Some other aspects of the plotting are a bit wonky. It seems a bit out of character to me for Gosalyn to respond to her best friend Honker's incarceration by... boarding an overnight bus for Duckburg to solicit help from Launchpad. Perhaps she's learned some humility in her "older young age," but she should be a little more upset about the Crimebots' action than she appears to be here. The dispensation of Launchpad is a further mystery; LP is now back in Duckburg in his shack at the airfield (with red, blue, and green biplanes in his collection -- a cute reference to DuckTales' Nephews!), so I would imagine that he broke his alliance with DW at some point during the past year (or years, depending on issue). Would DW's sidekick have cut and run that quickly?

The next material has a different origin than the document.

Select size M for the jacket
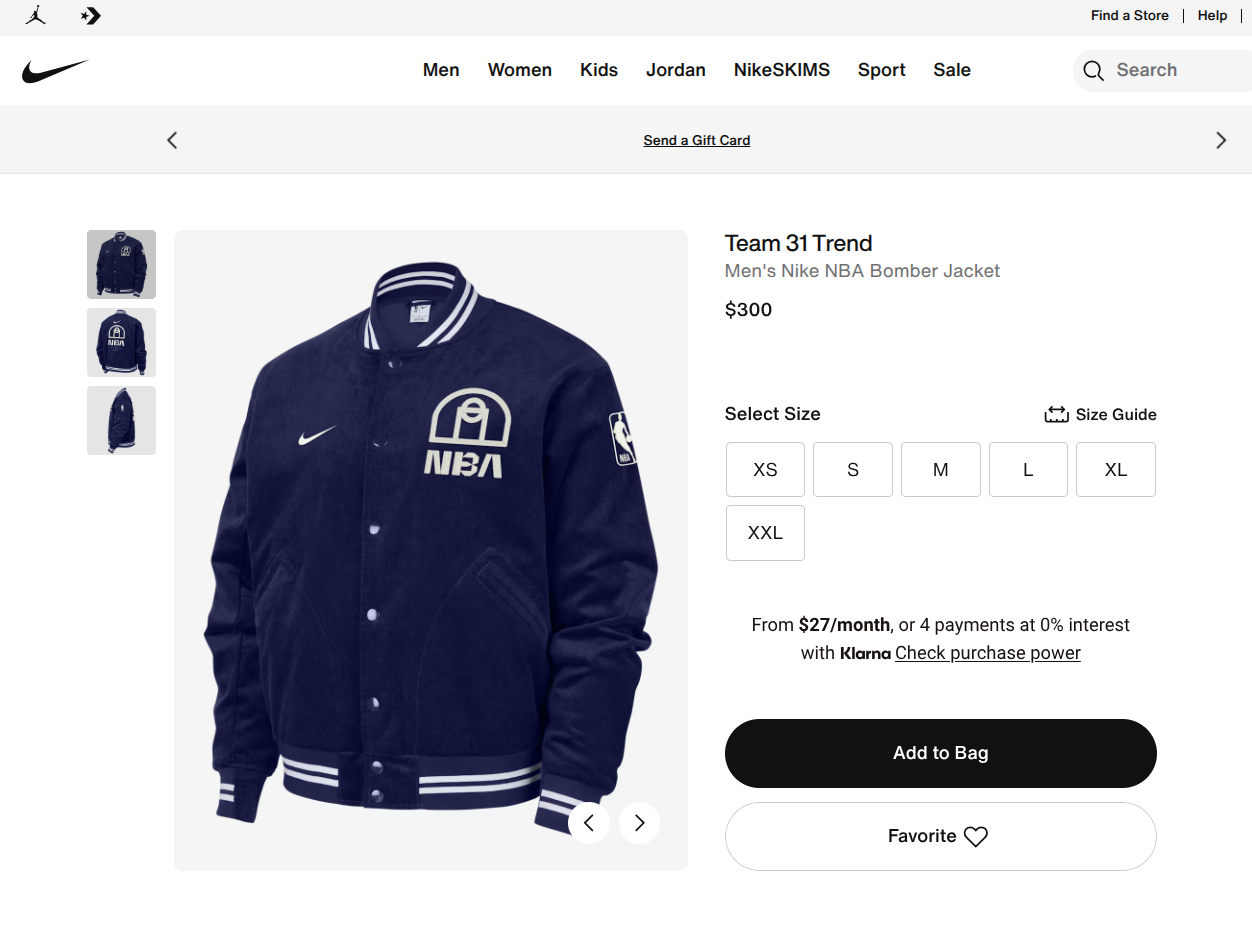940,469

Even if the Crimebots have taken over DW's job, I'd think that LP would still feel some proprietary interest in the welfare of Gos and Honker, to say nothing of Drake, and would want to stay in town. And how did Quackerjack suddenly recover "the improved Mr. Banana Brain" from a pile of trashed Crimebots? What was Mr. BB doing there in the first place?
Brill has a real job ahead of him to tie up all the loose ends and answer these questions. I'll give him the benefit of the doubt based on the currently available evidence.